Stricter identity checks will be implemented for all financial transactions reaching or exceeding €3,000, with the aim of enhancing security and preventing money laundering. | Photo: Majorca Daily Bulletin reporter

| Palma |

The European Union will set a maximum limit of €10,000 for cash payments for goods and services when a business owner or professional is involved. This measure, set out in Regulation (EU) 2024/1624 of the European Parliament and of the Council of 31 May 2024, will enter into force on 10 July 2027 and will be mandatory in all Member States of the European Union. The new European regulation stipulates that any transaction exceeding this amount must be carried out using traceable means of payment, such as bank transfers, cards or digital systems.

Furthermore, stricter identity checks will be implemented for all financial transactions reaching or exceeding €3,000, with the aim of enhancing security and preventing money laundering. In the case of Spain, this reform will have a mainly symbolic impact. Since 2021, our country has already had legislation in place prohibiting cash payments exceeding €1,000 when one of the parties to the transaction is a business owner or professional. However, for individuals not resident in Spain, the current limit already stands at the €10,000 now set by Brussels, which demonstrates a degree of prior alignment with EU criteria.

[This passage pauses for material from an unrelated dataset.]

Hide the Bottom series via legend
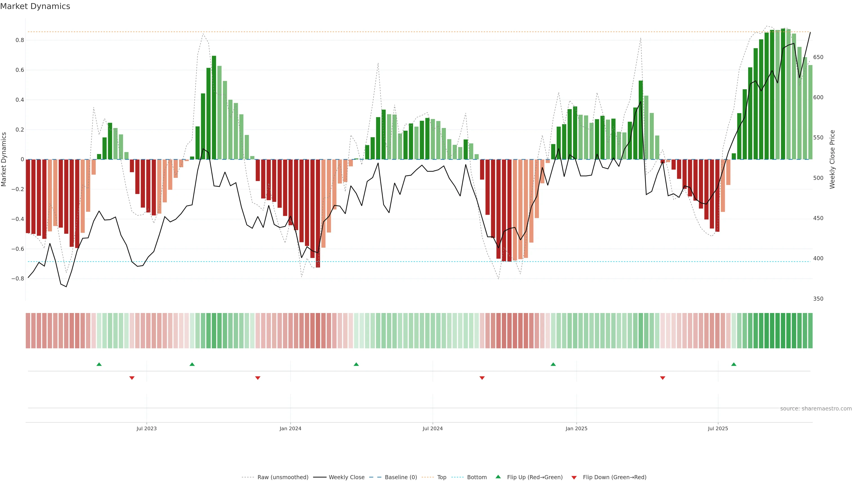 [477, 477]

The EU directive responds to the need to combat the black economy and ensure the traceability of financial transactions throughout the European Union. Brussels considers that large amounts of cash facilitate fraudulent practices, tax evasion and activities related to money laundering. By establishing a common cap for all member states, the European Commission seeks to standardise tax policies and make it more difficult to carry out opaque transactions that escape the control of tax authorities.

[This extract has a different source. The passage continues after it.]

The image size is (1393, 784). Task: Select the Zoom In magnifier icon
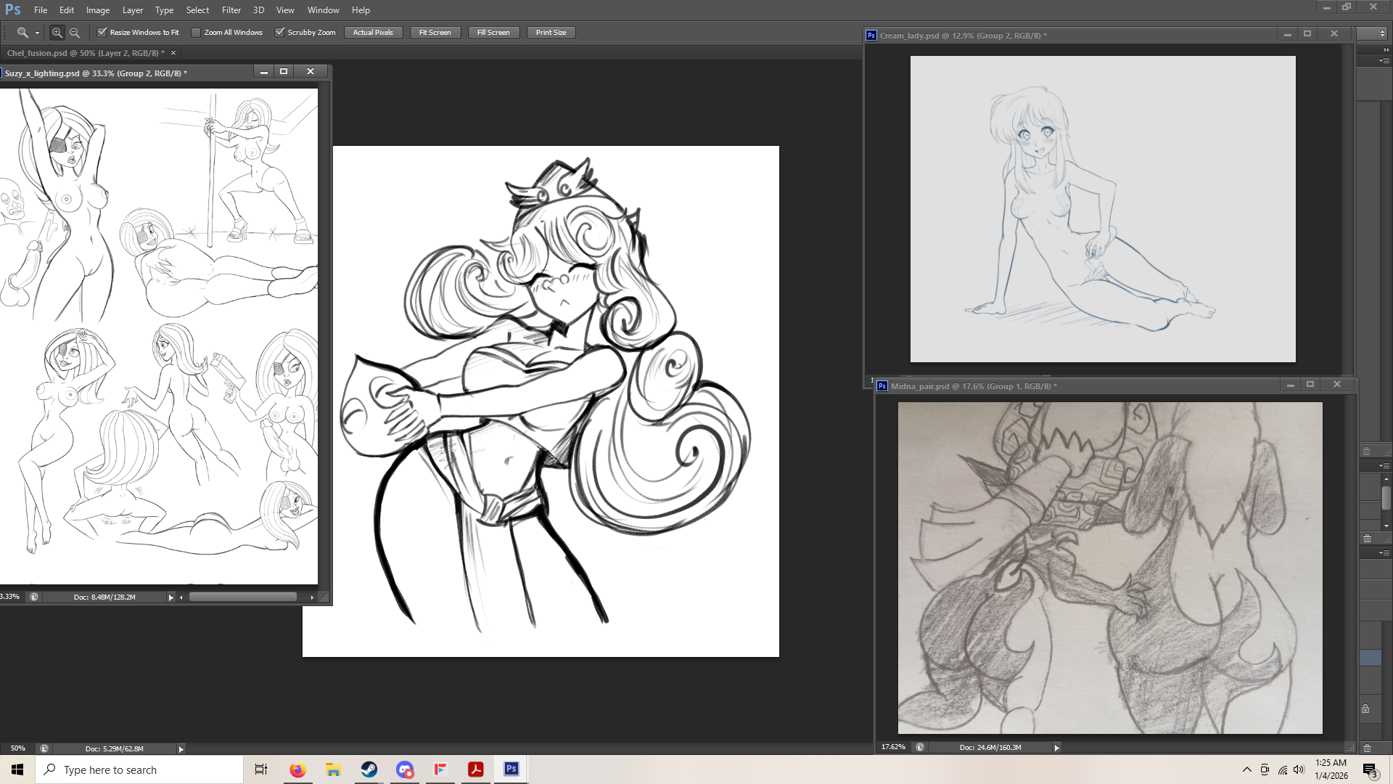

The measure forms part of a broader package of initiatives aimed at strengthening financial transparency and reinforcing the fight against fraud across the European single market. Experts point out that this regulation represents a significant step towards the digitisation of economic transactions, a trend that has accelerated markedly in recent years. The use of cash has fallen progressively in favour of electronic payment methods, especially following the COVID-19 pandemic, which gave a definitive boost to contactless payment systems.

Spanish legislation on cash payments is among the most restrictive in the European Union. Whilst the new EU limit is set at €10,000, Spain maintains its cap at €1,000 for transactions involving at least one professional or business owner, a figure ten times lower than that established by Brussels. This difference means that Spanish business owners and the self-employed already operate under stricter conditions than those the European Union will now impose on the other member states.

Therefore, the entry into force of the EU regulation will not require substantial changes to national legislation, apart from possible technical adjustments relating to identity checks on transactions exceeding €3,000. For private individuals carrying out transactions between themselves, without the involvement of any professional, there is currently no limit in Spain. However, the tax authorities may request proof of the origin of funds in high-value transactions, particularly in the case of sales of vehicles, property or other high-value assets. The Tax Agency has mechanisms in place to investigate suspicious cash movements that may indicate tax fraud or money laundering.

Regulation (EU) 2024/1624 of the European Parliament and of the Council is a legislative instrument directly applicable in all Member States of the European Union. Adopted on 31 May 2024, this legal text sets uniform limits on cash payments with the aim of preventing the use of physical cash in illicit activities and strengthening the transparency of the European financial system. Unlike directives, which require transposition into national law, European regulations are immediately applicable once published in the Official Journal of the European Union and after the period set for their entry into force has elapsed.